Abschnitt IV: Funktionen der Büropiraten

§13 Verwaltungspirat

(1) Jeder Büropirat, der mit der Betreuung der Mitglieder betraut ist, heißt Verwaltungspirat.

(2) Jeder Verwaltungspirat hat das Recht die Mitgliederdaten des Ennepe-Ruhr-Kreis einzusehen.

(3) Jeder Verwaltungspirat hat das Recht die Mitglieder der Ennepe-Ruhr-Kreis

  1. zu Mitgliederversammlungen innerhalb des Ennepe-Ruhr-Kreis einzuladen,
  2. über aktuelle Ereignisse in der Partei zu informieren und
  3. zu Stammtischen und anderen Versammlungen einzuladen.

(4) Jeder Verwaltungspirat hat das Recht die Mitglieder des Ennepe-Ruhr-Kreis in Textform (nach §126b BGB) zu kontaktieren.

(5) Jeder Verwaltungspirat hat die Aufgabe

  1. bei Mitgliederversammlungen innerhalb des Ennepe-Ruhr-Kreis die Akkreditierung durchzuführen,
  2. datenschutzkonforme Statistiken bereit zu stellen,
  3. den Termin für die Mitgliederversammlung zur Wahl der Büropiraten innerhalb des Zeitraums von 21 Tagen vor und 7 Tagen nach dem regulären Ende der Amtszeit festzulegen,
  4. mindestens 21 Tage vor einer Mitgliederversammlung ohne Personenwahl einzuladen und
  5. mindestens 28 Tage vor einer Mitgliederversammlung mit Personenwahl einzuladen.

§14 Finanzpirat

(1) Jeder Büropirat, der mit der Erledigung der lokalen, finanziellen Angelegenheiten betraut ist, heißt Finanzpirat und ist Ansprechpartner für Piraten und Gruppierungen des Ennepe-Ruhr-Kreis in allen Finanzangelegenheiten

(2) Jeder Finanzpirat hat die Aufgabe finanzielle Angelegenheiten zur Unterstützung des Landesschatzmeisters zu erledigen.

(3) Jeder Finanzpirat nimmt Belege (Rechnungen und Quittungen) über beschlossene Ausgaben im Ennepe-Ruhr-Kreis entgegen und übermittelt diese dem Landesschatzmeister.

(4) Jeder Finanzpirat darf Ausgaben genehmigen sofern

  1. dies in der Satzung der Piratenpartei Deutschland Landesverband Nordrhein-Westfalen vorgesehen ist,
  2. er vom Landesschatzmeister NRW hierzu legitimiert wurde,
  3. die Ausgabe 20,00 € nicht überschreitet und
  4. die Ausgabe vom virtuellen Kreisverbandskonto Ennepe-Ruhr-Kreis werden soll.

§15 Pressepirat

(1) Jeder Büropirat, der mit der Betreuung der Presse betraut ist, heißt Pressepirat.

(2) Jeder Pressepirat hat die Aufgabe Pressemitteilungen zu veröffentlichen.

(3) Jeder Pressepirat hat das Recht Pressemitteilungen von höheren Parteigliederungen zu veröffentlichen.

(4) Jeder Pressepirat hat die Aufgabe Presseanfragen entgegenzunehmen und an einen geeigneten Gesprächspartner zu vermitteln.

(5) Jede Pressemitteilung sollte grundsätzlich vor Veröffentlichung von mindestens zwei weiteren Piraten gegengelesen werden.
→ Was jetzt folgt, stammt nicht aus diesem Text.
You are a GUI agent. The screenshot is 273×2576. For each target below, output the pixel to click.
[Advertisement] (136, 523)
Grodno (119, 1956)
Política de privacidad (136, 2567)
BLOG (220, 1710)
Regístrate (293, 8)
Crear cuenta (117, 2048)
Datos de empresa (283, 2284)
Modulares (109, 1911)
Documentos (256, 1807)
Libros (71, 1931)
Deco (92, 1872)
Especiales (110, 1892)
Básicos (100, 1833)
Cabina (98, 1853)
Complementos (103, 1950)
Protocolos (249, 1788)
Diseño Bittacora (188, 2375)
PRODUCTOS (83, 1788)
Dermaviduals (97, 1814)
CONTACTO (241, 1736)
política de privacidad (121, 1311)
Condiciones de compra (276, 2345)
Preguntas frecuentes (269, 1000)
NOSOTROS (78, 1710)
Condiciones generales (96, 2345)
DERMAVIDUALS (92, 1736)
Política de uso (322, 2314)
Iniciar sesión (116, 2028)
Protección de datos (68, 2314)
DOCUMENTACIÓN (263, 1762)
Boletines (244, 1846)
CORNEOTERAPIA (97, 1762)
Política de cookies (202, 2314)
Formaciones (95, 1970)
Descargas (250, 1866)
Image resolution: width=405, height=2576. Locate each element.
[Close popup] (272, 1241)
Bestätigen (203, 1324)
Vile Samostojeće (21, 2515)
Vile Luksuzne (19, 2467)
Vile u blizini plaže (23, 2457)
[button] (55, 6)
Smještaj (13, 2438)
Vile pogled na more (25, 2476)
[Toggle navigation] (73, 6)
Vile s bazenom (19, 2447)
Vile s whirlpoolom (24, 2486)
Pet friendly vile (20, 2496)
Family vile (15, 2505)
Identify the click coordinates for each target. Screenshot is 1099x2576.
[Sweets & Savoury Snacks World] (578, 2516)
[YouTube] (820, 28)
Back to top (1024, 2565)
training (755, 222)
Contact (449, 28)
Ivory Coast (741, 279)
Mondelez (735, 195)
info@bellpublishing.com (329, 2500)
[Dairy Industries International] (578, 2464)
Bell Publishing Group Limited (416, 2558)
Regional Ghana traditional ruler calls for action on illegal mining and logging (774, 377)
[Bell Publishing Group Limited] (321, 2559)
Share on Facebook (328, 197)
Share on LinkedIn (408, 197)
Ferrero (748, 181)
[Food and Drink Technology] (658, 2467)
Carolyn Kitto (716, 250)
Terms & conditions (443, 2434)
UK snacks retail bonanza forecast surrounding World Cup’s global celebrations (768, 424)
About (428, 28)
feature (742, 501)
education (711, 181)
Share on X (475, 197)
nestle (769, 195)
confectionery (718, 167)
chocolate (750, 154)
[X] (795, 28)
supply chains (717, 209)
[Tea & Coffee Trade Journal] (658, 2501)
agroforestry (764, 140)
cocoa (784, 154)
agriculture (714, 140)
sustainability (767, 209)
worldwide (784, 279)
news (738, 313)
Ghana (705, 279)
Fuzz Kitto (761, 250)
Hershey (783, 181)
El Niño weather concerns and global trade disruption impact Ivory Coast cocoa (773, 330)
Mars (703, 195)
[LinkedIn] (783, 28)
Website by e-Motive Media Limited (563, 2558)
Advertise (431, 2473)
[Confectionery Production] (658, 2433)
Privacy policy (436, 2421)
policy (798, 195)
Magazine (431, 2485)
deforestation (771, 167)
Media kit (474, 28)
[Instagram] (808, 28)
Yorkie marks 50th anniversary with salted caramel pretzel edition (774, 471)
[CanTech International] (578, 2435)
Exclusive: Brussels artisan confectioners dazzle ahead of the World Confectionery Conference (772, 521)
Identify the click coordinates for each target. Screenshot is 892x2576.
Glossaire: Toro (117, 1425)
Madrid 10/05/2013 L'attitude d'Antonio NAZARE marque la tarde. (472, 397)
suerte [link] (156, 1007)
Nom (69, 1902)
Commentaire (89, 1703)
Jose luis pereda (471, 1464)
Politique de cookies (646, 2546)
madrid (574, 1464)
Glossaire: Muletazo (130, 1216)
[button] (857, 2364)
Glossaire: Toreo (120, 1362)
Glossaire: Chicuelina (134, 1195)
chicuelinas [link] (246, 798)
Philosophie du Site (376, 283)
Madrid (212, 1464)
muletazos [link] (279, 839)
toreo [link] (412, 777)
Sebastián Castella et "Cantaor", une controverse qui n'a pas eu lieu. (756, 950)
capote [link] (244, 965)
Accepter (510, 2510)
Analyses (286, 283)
Die Pressepiraten dürfen

  1. Rechtschreibfehler korrigieren und
  2. Pressemitteilungen mit inhaltlichen Fehlern unter schriftlicher Angabe der Gründe zurückweisen.

§16 Technikpirat

(1) Jeder Büropirat, der mit der Betreuung von Computer gestützten Diensten betraut ist heißt Technikpirat

(2) Jeder Technikpirat hat die Aufgabe die Mitglieder des Kreise Mettmann bei der Einrichtung von Computer gestützten Diensten die im Namen der Piratenpartei Ennepe-Ruhr-Kreis und dessen Untergruppierungen betrieben werden zu unterstützen.

(3) Jeder Technikpirat hat das Recht, die im Namen der Piraten Ennepe-Ruhr-Kreis und dessen Untergruppierungen geführten Computer gestützten Diensten zu verwalten.